The Charleston Tipping Point For White America

By Rev. Dr. Martin Otto Zimmann | Gettysburg, Pennsylvania
 

If you have yet to see Jon Stewart’s opening monologue on June 18 th , please do so now. Our nation’s court jester is the one who managed to place the Charleston terrorist attack in proper perspective, and I applaud him for it. We white Americans should be deeply troubled by his words.

I live in Gettysburg, Pennsylvania. My wife works and teaches at the Lutheran seminary here.We moved here after serving a Lutheran church in Jerusalem. The parallels between what I witnessed in Jerusalem and what I see here are astonishing.

When people of differing ideological and religious perspectives seek to consecrate common ground, the tension is palpable in the air. I saw it in Jerusalem, and I see it here in Gettysburg as well. Both locales are shrines of a sort. Jerusalem is home to holy sites for the three Abrahamic religions—Judaism, Islam, and Christianity. The three religions are tools by which politicians
seek to maneuver and exploit the land and resources.

Gettysburg is a shrine to our nation’s civil religion, which is predicated upon the idea that we fought a long and costly Civil War in order to achieve equality and freedom for all people who labor within its borders. That idea is a myth. Dr. David Blight, a scholar of American history, speaks to this myth eloquently in a recent edition of The Atlantic. Please read it.

Yet here in Gettysburg as in Jerusalem, we see people raising up symbols on a daily basis that are racist and ugly; they supposedly represent heritage and culture. I can’t always speak to the situation in Jerusalem, but as an American, I’ll be damned if I once again invoke the power of my white privilege and sit back in apathy and complacency (and if you need to know what white privilege is, go here). For me, Charleston has become a tipping point, and it’s time for some truth-telling.

The flag of the confederacy is a racist symbol. If you claim to fly it under the guise of “heritage,” then let me tell you exactly what this heritage is: racism, torture, and exploitation. For hundreds of years, this nation (north and south) exploited black bodies in order to turn a profit. We built our economy on the backs of tortured black people, millions of whom were sold away from
family members in Virginia, Maryland, and North Carolina, to be marched in coffles to the brutal heat of cotton and cane fields in the deep south. They built our nation’s economy, and in turn, we killed, raped, and tortured them. This is the so-called “heritage” of the rebel flag. Historian Edward Baptist painstakingly maps out this brutality in The Half Has Never Been Told: Slavery and the Making of American Capitalism.
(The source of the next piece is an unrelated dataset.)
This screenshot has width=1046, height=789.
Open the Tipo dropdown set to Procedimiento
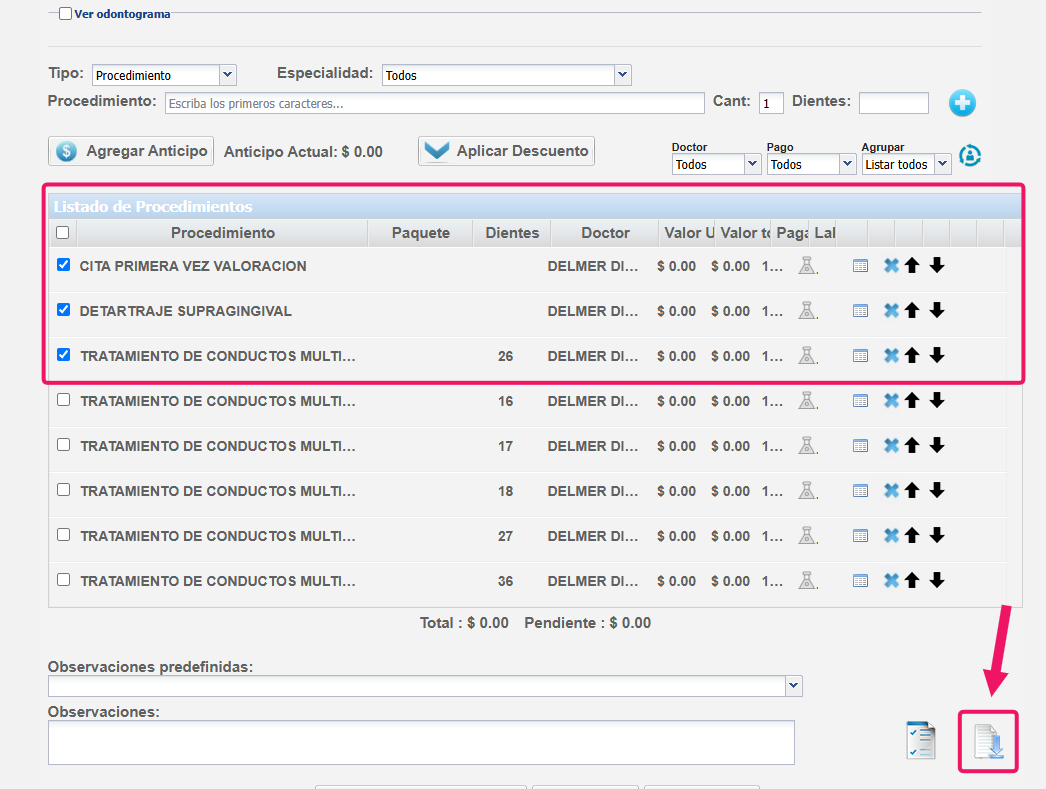[163, 75]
That this rebel flag flies over the state house of South Carolina and is even now omnipresent on the battlefield of Gettysburg shows a monumental failure on the part of Americans to heal the wounds that still weep in our collective psyche. If Germany can ban the swastika because what it symbolized: the deaths of six million Jews in the Holocaust, certainly we as a nation need to
realize that the flag of the confederacy is equal partner in the deaths of over five million slaves. It should be banned. It should be a hate crime to display it. And yet here it is in Gettysburg, marking the monuments of men who fought to keep black bodies in chains. It flies in Charleston, scene of the latest terror attack on our black brothers and sisters. Charleston is a wake-up call for
white America, an overdue, horrific klaxon alarm. And it should be the tipping point for us who have stood on the sidelines for far too long while people suffer needlessly.
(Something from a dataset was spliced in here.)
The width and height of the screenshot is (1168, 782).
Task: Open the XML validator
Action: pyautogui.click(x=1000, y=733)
In the Lutheran church, our liturgy of confession quotes the book of I John from the Christian Testament: “If we say we have no sin, we deceive ourselves and the truth is not in us. But if we confess our sins, God who is faithful and just will forgive our sins and cleanse us from all unrighteousness.” Rev. Elizabeth Eaton, the presiding Bishop of the Evangelical Lutheran Church in America said it best in a statement she released on June 18 th :

“I urge all of us to spend a day in repentance and mourning. And then we need to get to work. Each of us and all of us need to examine ourselves, our church and our communities. We need to be honest about the reality of racism within us and around us. We need to talk and we need to listen, but we also need to act. No stereotype or racial slur is justified. Speak out against inequity. Look with newly opened eyes at the many subtle and overt ways that we and our communities see people of color as being of less worth. Above all pray – for insight, for forgiveness, for courage.”

The time for complacency is over. Fellow Lutherans, if our baptism means anything at all, then we cannot rest while racism continues to consume our nation. Fellow Americans, if being a citizen of the United States means anything at all—if we want to honor the sacrifice of the thousands of Union soldiers who died here in Gettysburg—then we should not remain silent while the confederate flag of a racist heritage flies on this hallowed ground. We must not stand idle while people of color—fellow citizens, children of God—are suffering. God help us.